Le fossé entre Bruxelles et la Hongrie d’Orbán se creuse

Alexis Tremblay
Alexis Tremblay

La déchirure est faite. Les ministres des Affaires étrangères de l’Union européenne ont décidé de retirer un sommet important à la Hongrie de Viktor Orbán, pays qui dirige ce qu’on appelle le semestre européen. La proposition avancée par le plus haut diplomate de l’Union européenne, Josep Borrell, a obtenu le 22 juillet l’accord des ministres des Affaires étrangères des 27 Etats membres. Cette décision est le résultat d’une colère généralisée parmi les gouvernements de l’UE face à la « tournée de paix » entreprise par Orbán, en particulier face à son ouverture envers la Russie de Vladimir Poutine sur la question de la guerre en Ukraine.

Borrell a déclaré que la réunion prévue fin août à Budapest, c’est-à-dire la réunion informelle des ministres des Affaires étrangères, se tiendrait désormais à Bruxelles. En effet, le Premier ministre hongrois Viktor Orbán s’est rendu à Moscou et à Pékin sans le soutien de l’UE et son gouvernement a qualifié la politique de l’UE de « pro-guerre ». « Nous devons envoyer un signal, même s’il est symbolique », a déclaré Borrell aux journalistes à Bruxelles après la dernière réunion des ministres des Affaires étrangères de l’UE avant les vacances d’été. La réunion informelle consacrée aux affaires étrangères est considérée comme l’un des événements les plus prestigieux organisés par un pays alors qu’il dirige la présidence tournante de l’UE.

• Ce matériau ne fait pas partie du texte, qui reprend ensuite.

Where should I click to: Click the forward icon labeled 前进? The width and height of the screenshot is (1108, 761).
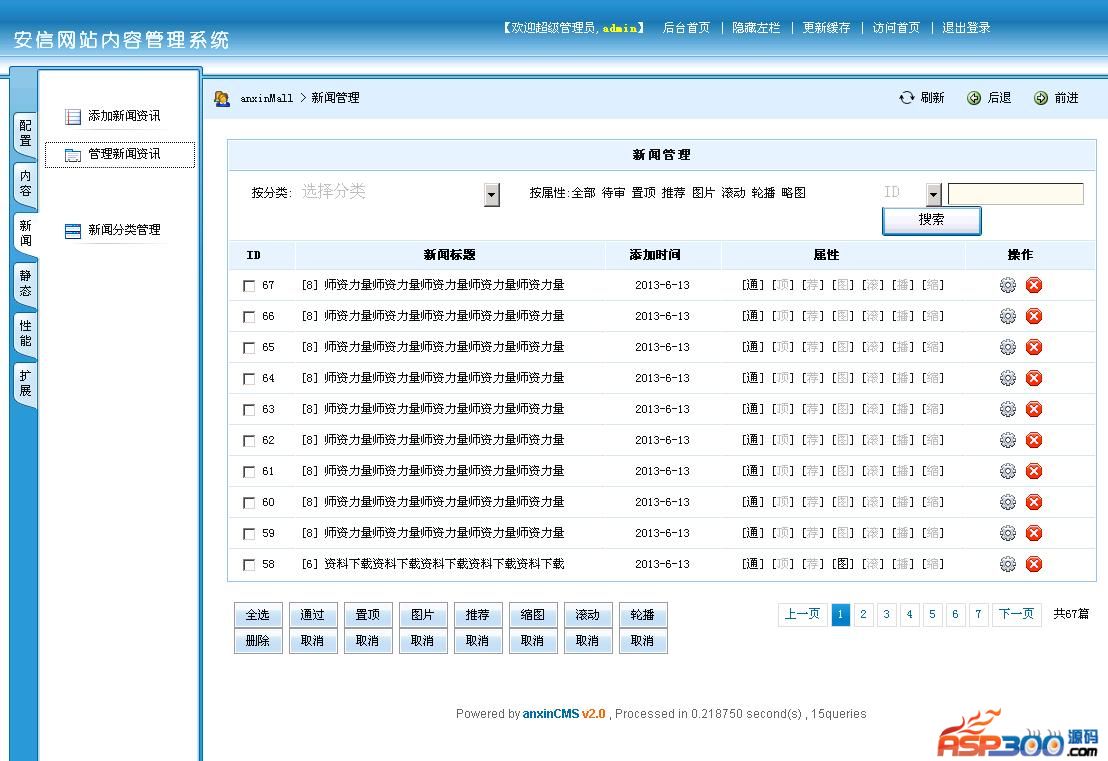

La proximité excessive de Budapest avec Moscou

La « mission de paix » d’Orbán, qui comprenait une visite au candidat républicain à la présidentielle américaine Donald Trump, a débuté quelques jours le 1er juillet, date à laquelle la Hongrie a pris la présidence tournante de l’UE. Selon les responsables, au cours de la réunion, de nombreux ministres des Affaires étrangères ont exprimé directement à leur homologue hongrois Peter Szijjarto une ferme condamnation de la position de Budapest. La proximité de Budapest avec Moscou est jugée excessive par de nombreux Etats membres.

Une décision de l’Union européenne qui pourrait mettre Orbán dans une situation difficile

Ce type d’attitude sape les efforts de Bruxelles visant à isoler politiquement et diplomatiquement la Russie après son invasion de l’Ukraine en 2022. Orbán rétorque en affirmant qu’il essaie de ramener la paix en Ukraine le plus rapidement possible. « Si vous voulez parler du parti de la guerre, parlez de Poutine », a déclaré Borrell, le diplomate le plus critique à l’égard de Budapest. Le ministre hongrois des Affaires étrangères, Szijjarto, a plutôt qualifié la décision de Borrell de « puérile ». « Je ne veux offenser personne, mais il s’agit probablement d’un débat au niveau de la maternelle », a-t-il déclaré aux journalistes.

L’Italie s’y est opposée

La décision n’a pas été unanime. Certains ministres s’y sont opposés, notamment l’Italie représentée par le vice-Premier ministre Antonio Tajani. Parallèlement au sommet informel des Affaires étrangères, prévu les 28 et 29 août, celui consacré à la Défense a également été déplacé. Les deux réunions se tiendront à Bruxelles, car la majorité des pays souhaitent envoyer un signal à la Hongrie, a expliqué Borrell.

Le ministre polonais des Affaires étrangères, Radoslaw Sikorski, avait proposé de tenir la réunion des ministres des Affaires étrangères en Ukraine, mais la Hongrie a voté contre cette proposition. La décision de « boycott » de la présidence hongroise n’est pas la première. Certains pays, dont la Suède, la Finlande, l’Estonie, la Lettonie, la Lituanie, la Pologne et le Danemark, ainsi que la Commission européenne elle-même, ont déjà réduit leur participation aux réunions ministérielles coordonnées depuis Budapest.